In the early 21st century, it has become evident that the underlying mechanism of CAPS is the gain-of-function variants in NLRP3, which belongs to nucleotide-binding oligomerization domain-like receptor family. These variants lead to excessive release of interleukin-1β (IL-1β), a strikingly proinflammatory cytokine [7]. In the nucleus, the NLRP3 gene is actively transcribed by NF-κB, which is stimulated by pathogen-associated molecular pattern molecules (PAMPs) derived from bacteria, viruses and lipopolysaccharides (LPS), as well as damage-associated molecular pattern molecules (DAMPs) derived from ATP, uric acid and calcium pyrophosphate. As a consequence, NLRP3 protein forms an inflammasome with apoptosis-associated speck-like protein containing a CARD (ASC) and other components, which activates pro-caspase 1 to caspase 1 and stimulates IL-1β. In patients with CAPS, this pathway is repeatedly activated due to gain-of-function variants of NLRP3, resulting in recurrent inflammation and various symptoms, including periodic fever, nonpruritic urticaria-like rash, sensorineural hearing loss, headaches and fatigue.

According to Infevers, a website providing a genetic database for autoinflammatory diseases (https://infevers.umai-montpellier.fr/web/), there are currently over 300 sequence variants identified in NLRP3 gene. The p.Ile257Met variant identified in our family is a novel one corresponding to “Uncertain Significance” (PM2 and PP4) in ACMG guidelines [8], while we have not confirmed the gain-of-function phenotype in the variant. To confirm a gain-of-function phenotype for the p.Ile257Met variant, further testing is necessary.

GI symptoms are generally not the predominant manifestations of CAPS. However, Kuemmerle-Deschner et al. [5] reported that the GI symptoms such as abdominal pain, diarrhea, constipation, nausea, vomiting occur more frequently in CAPS patients with low penetrance NLRP3 variants, which result in less inflammasome activation, less caspase activation and less IL-1β production. On the basis of the clinical features of our family pedigree, the p.Ile257Met variant appears to be a low penetrance variant associated with GI symptoms in Japanese patients with CAPS.

There seems to be four possible mechanisms underlying the abdominal symptoms in patients with CAPS. They are (1) serositis, (2) irritable bowel syndrome (IBS), (3) IBD and (4) secondary amyloidosis [9,10,11,12,13,14,15,16,17]. Among those mechanisms, serositis associated with NLRP3 inflammasome activation through elevated IL-1β production seems to be the most likely, because serositis has been shown to occur in patients with FMF, which is another IL-1β-mediated autoinflammatory disease, even in the absence of abnormalities on CT [18,19,20]. However, IBS should be considered as a possible contributing factor to her abdominal symptoms.

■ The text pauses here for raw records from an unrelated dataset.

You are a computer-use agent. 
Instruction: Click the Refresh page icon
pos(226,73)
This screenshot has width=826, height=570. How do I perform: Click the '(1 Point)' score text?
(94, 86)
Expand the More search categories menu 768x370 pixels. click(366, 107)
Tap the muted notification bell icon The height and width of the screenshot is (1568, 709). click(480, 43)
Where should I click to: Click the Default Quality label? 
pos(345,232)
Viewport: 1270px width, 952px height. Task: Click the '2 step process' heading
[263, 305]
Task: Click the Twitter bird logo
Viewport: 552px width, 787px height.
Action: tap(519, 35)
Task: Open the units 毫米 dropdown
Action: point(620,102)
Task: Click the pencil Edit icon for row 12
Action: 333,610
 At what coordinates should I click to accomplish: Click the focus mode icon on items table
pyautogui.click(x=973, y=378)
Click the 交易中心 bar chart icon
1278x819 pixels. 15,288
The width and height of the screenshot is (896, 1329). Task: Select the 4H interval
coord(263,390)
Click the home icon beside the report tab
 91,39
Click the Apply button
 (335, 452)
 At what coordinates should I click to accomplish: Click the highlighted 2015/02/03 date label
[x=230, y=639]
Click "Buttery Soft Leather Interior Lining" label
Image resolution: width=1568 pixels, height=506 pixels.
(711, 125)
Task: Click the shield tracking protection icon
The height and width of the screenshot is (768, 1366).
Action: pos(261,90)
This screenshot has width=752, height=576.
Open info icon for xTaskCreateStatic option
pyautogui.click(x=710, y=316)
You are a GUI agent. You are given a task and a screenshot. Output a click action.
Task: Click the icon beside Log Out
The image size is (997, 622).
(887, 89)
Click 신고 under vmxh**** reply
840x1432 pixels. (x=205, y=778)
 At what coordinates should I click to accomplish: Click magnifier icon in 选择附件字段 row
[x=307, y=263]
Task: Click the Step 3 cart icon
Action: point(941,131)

In our case, the history of sensorineural hearing loss triggered the diagnosis of CAPS. It has been reported that 62% of CAPS patients experience sensorineural hearing loss, and cochlear enhancement on FLAIR-MRI sequences was observed in 87% of CAPS patients with sensorineural hearing loss [21]. This enhancement, indicating the breakdown of the labyrinth-blood barrier of the cochlea, is presumably caused by leakage of inflamed microvessels, leading to cochlear tissue damage [22] and ultimately irreversible sensorineural hearing loss, if left untreated [23, 24]. In this case, the patient’s sensorineural hearing loss persists, presumably due to the prolonged interval of approximately 15 years between its onset and the initiation of treatment.

Wengrower et al. [25] reported that 38% of IBD patients exhibit hearing loss as an extra-intestinal manifestation (EIM). Furthermore, it has been reported that the average hearing thresholds are higher in IBD patients, particularly in those with ulcerative colitis, when compared to healthy people [26, 27]. In monogenic IBD, certain variants are known to cause high-frequency sensorineural hearing loss, such as STXBP3 variants [28]. Because hearing loss in IBD often progresses slowly and may be asymptomatic in its early stages [27], active audiological assessment should be considered in patients with suspected CAPS or active IBD.

In conclusion, our experience suggests that CAPS should be considered in the differential diagnosis of IBD-like conditions in adolescents. Thus, it seems to be necessary to understand extra-gastrointestinal complications of CAPS. Also, there may be a need to regard the disease as a differential diagnosis of monogenic IBD.